Another concern with relying on correlation alone for incident response, is when investigating a correlated event. When a rule triggers the responding analyst is able to see what events led up to the triggered rule, but what is missing is immediate insight into what happened after the triggered rule. This leads to additional querying and pivoting by the analyst to manually stitch together additional data points to better understand the risk associated with the correlated event. In addition, the amount of correlated events a security team observes in a given day could lead to analyst fatigue and could allow true security risks to be missed.

As an example, a false positive alert could occur when a federal employee logs into their account while on vacation from another state, or if they’re visiting a country that is a suspected sanctuary for cybercriminals. Now, analysts may assume they have detected an attacker, rather than recognizing the login as a government employee. The downside of correlation rules is the added burden they create for security teams to continually monitor activity.

Further, writing custom queries and correlation rules requires a lot of people and process.

Using a solution that is centered around modeling behavior allows the machine to perform the heavy lifting that is typically required to build and maintain correlation rules and custom queries. A solution that leverages machine learning and modeling creates a baseline of what is normal for every user and every asset in an organization, and simply bubbles up what is anomalous based on comparing users and assets’ ongoing activity against the baseline of what has been learned as normal.
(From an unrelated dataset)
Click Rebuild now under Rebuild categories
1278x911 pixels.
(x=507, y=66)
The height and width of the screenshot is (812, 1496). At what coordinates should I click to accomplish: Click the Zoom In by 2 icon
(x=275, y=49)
Automated timelines correlate all related activity back to the users and/or assets that are interacting with the customers’ network.

By removing manual monitoring needs, machine learning can quickly and easily find anomalous and suspicious user and asset behavior. It does this through the use of algorithms, which establish normal behavior in the network environment as a baseline. Whenever anomalous activity occurs, a risk reason and score is assigned to the anomalous behavior and added to the overall risk score for a user or entity’s daily session activity. Once the aggregate score meets a threshold, the system will present the user or entity of interest to the security team along with all of their session activity for that period. It’s a capability our government and military would benefit from using.

The benefit of using machine learning is that it can be used to automatically fill in incident timelines with the full scope and context of related event details. That means, an incident like Citrix’s, where the company was under attack for half a year or more, can never go unnoticed. Analysts would not have to scour massive amounts of data logs to manually try to piece together an investigation timeline and could detect breaches sooner. By detecting attackers in a network environment faster, they eliminate time spent “dwelling,” and also significantly reduce the amount of damage a hacker can cause.

In late 2018, the SANS institute found organizations are broadening the scope of their threat hunting efforts and that dwell times are decreasing.

With personal data of citizens being collected and readily shared, federal agencies have an enormous responsibility to put measures in place to protect the government and the American people. It would be nearly impossible for federal security analysts to manually prioritize and sift through huge amounts of log data to find a security breach at one of our agencies. With only nominal increases to this year’s cybersecurity budget, federal cyber teams need to be judicious about how they allocate their dollars. It would certainly be smarter to explore new security management solutions sooner, rather than later.

Bill Aubin is vice president for federal at Exabeam, a California-based cybersecurity company.